(Excerpted data Opens)
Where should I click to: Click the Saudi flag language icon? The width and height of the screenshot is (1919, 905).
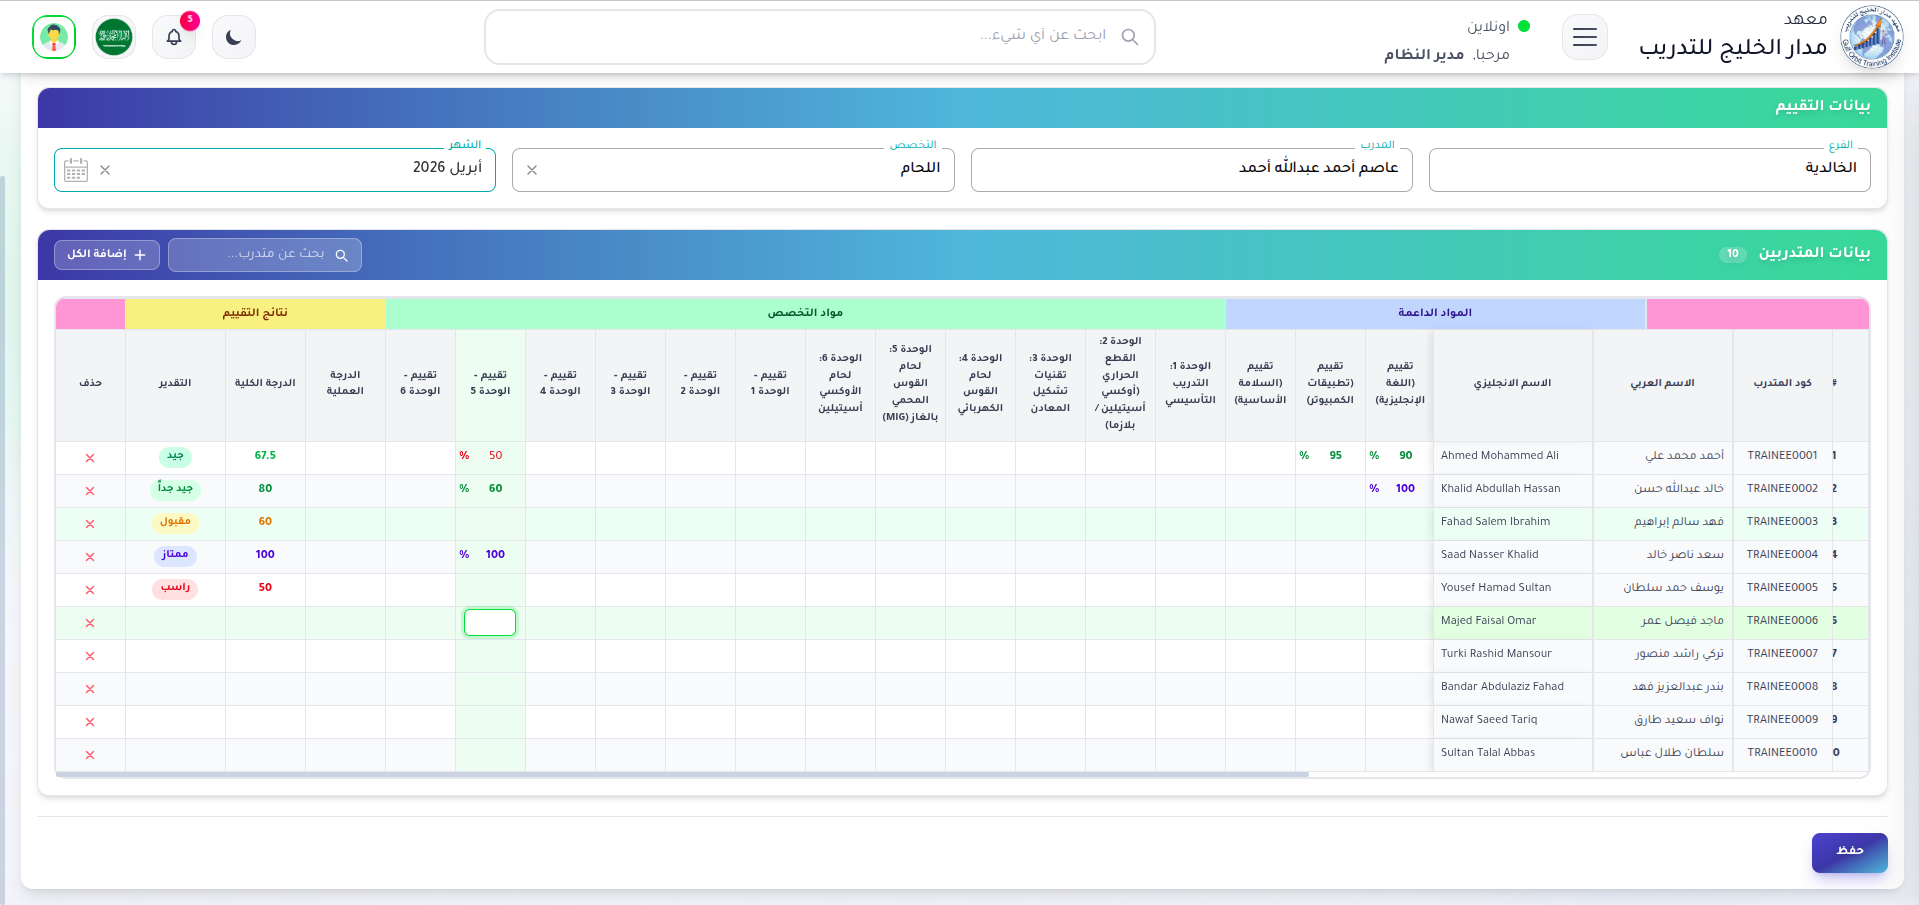tap(114, 38)
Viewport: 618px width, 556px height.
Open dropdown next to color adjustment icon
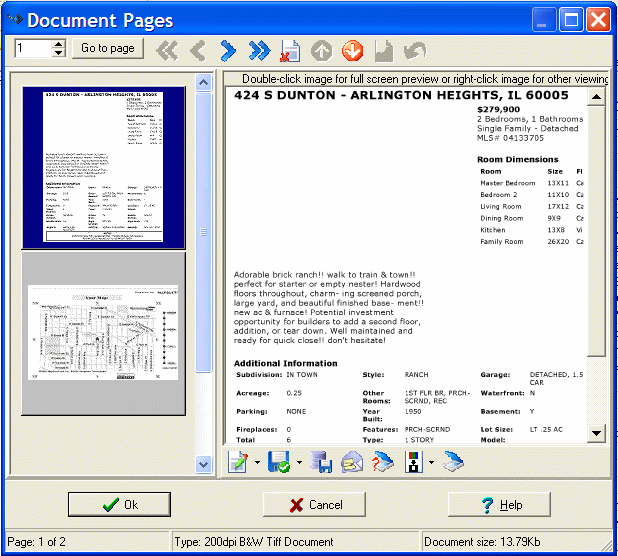coord(430,462)
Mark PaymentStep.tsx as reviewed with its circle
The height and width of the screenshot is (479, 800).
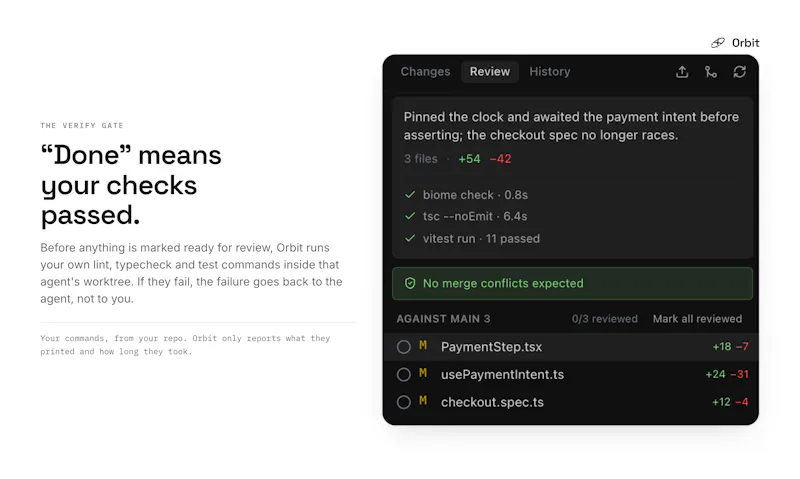[x=404, y=347]

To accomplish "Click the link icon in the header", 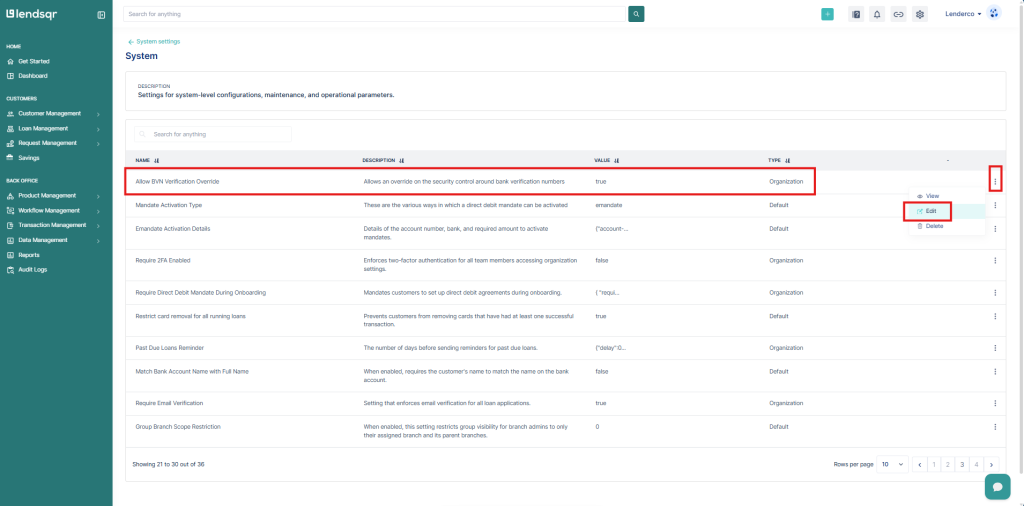I will [898, 14].
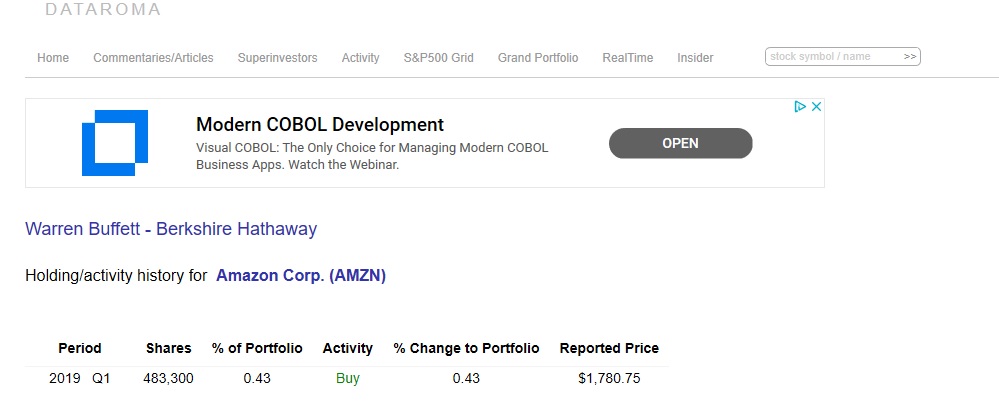Open Commentaries/Articles section
This screenshot has width=999, height=419.
tap(153, 58)
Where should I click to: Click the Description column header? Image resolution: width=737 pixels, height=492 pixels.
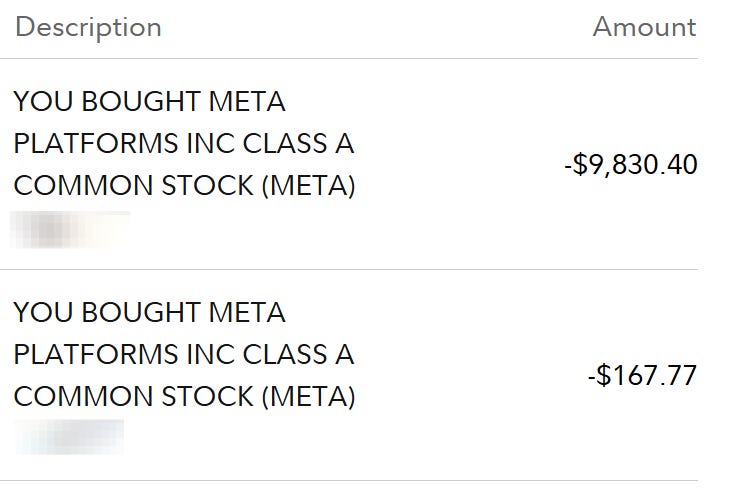click(88, 27)
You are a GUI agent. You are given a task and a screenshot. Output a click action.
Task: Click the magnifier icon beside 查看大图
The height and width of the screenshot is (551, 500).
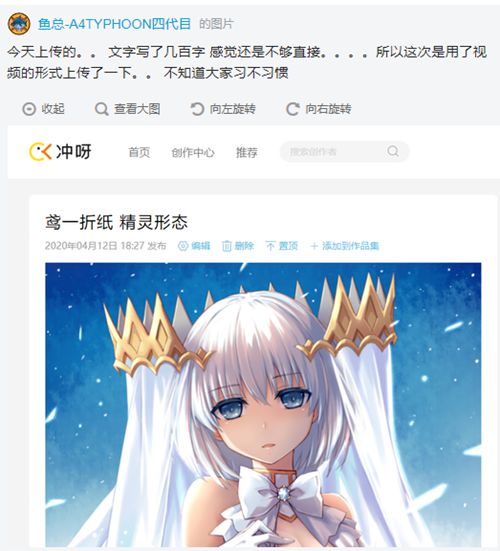pos(102,109)
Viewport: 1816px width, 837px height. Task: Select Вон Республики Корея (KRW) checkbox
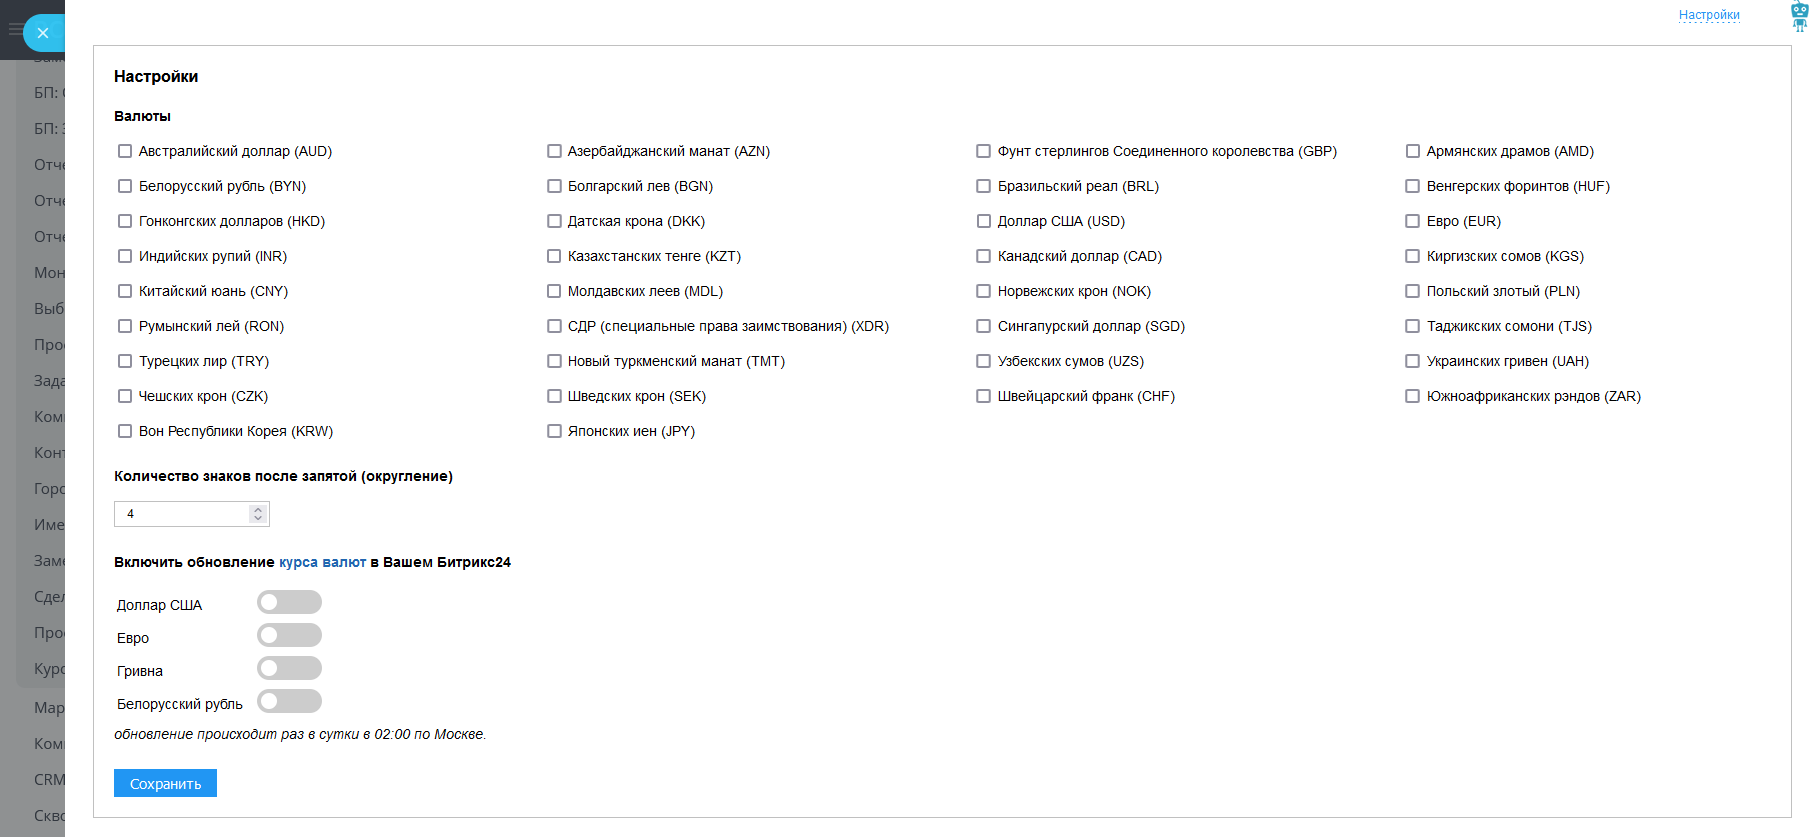coord(125,431)
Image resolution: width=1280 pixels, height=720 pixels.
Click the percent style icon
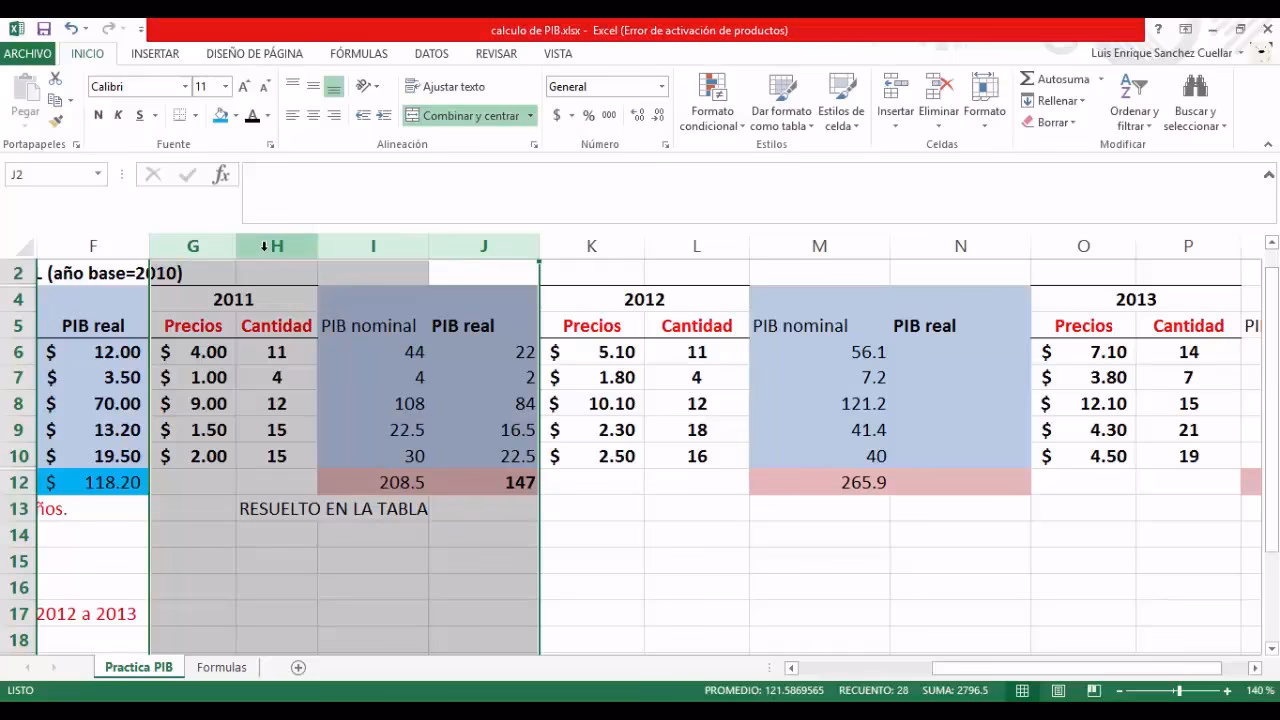coord(589,116)
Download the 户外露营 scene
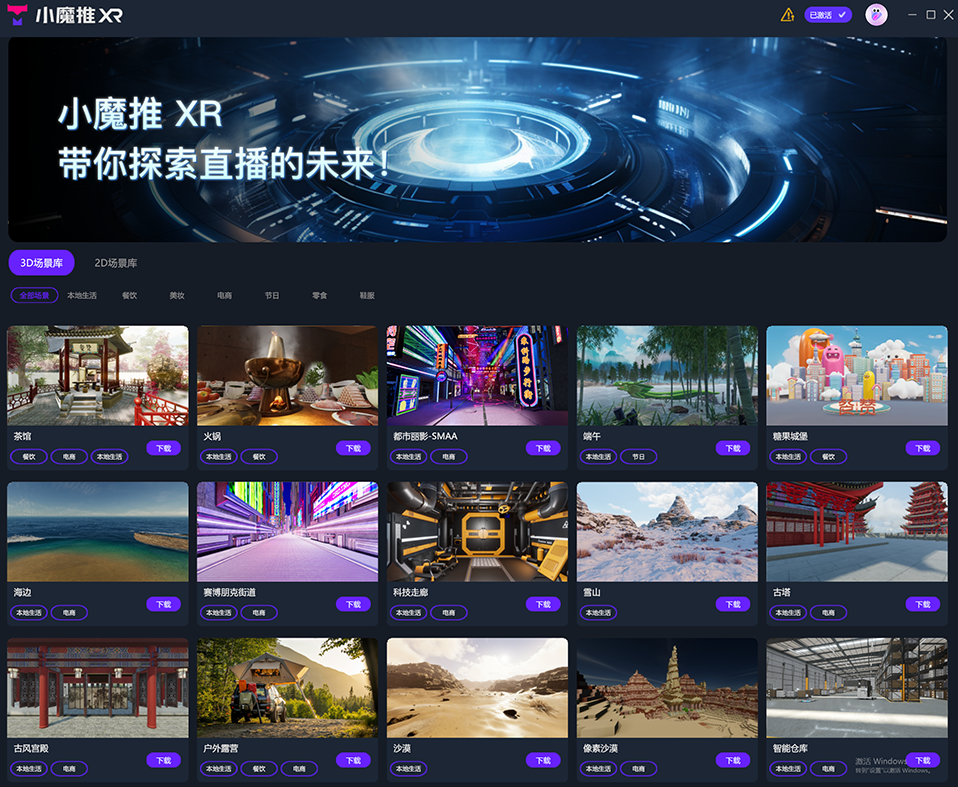 353,760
(Excerpted data Closes)
▶ Problem: Word for word, restate the lines from the line with "Click the percent style icon" through the last line of the entries, and nothing beyond them. Omit pictures.

▶ Written answer:
Click the percent style icon
coord(589,116)
Download the 户外露营 scene
 353,760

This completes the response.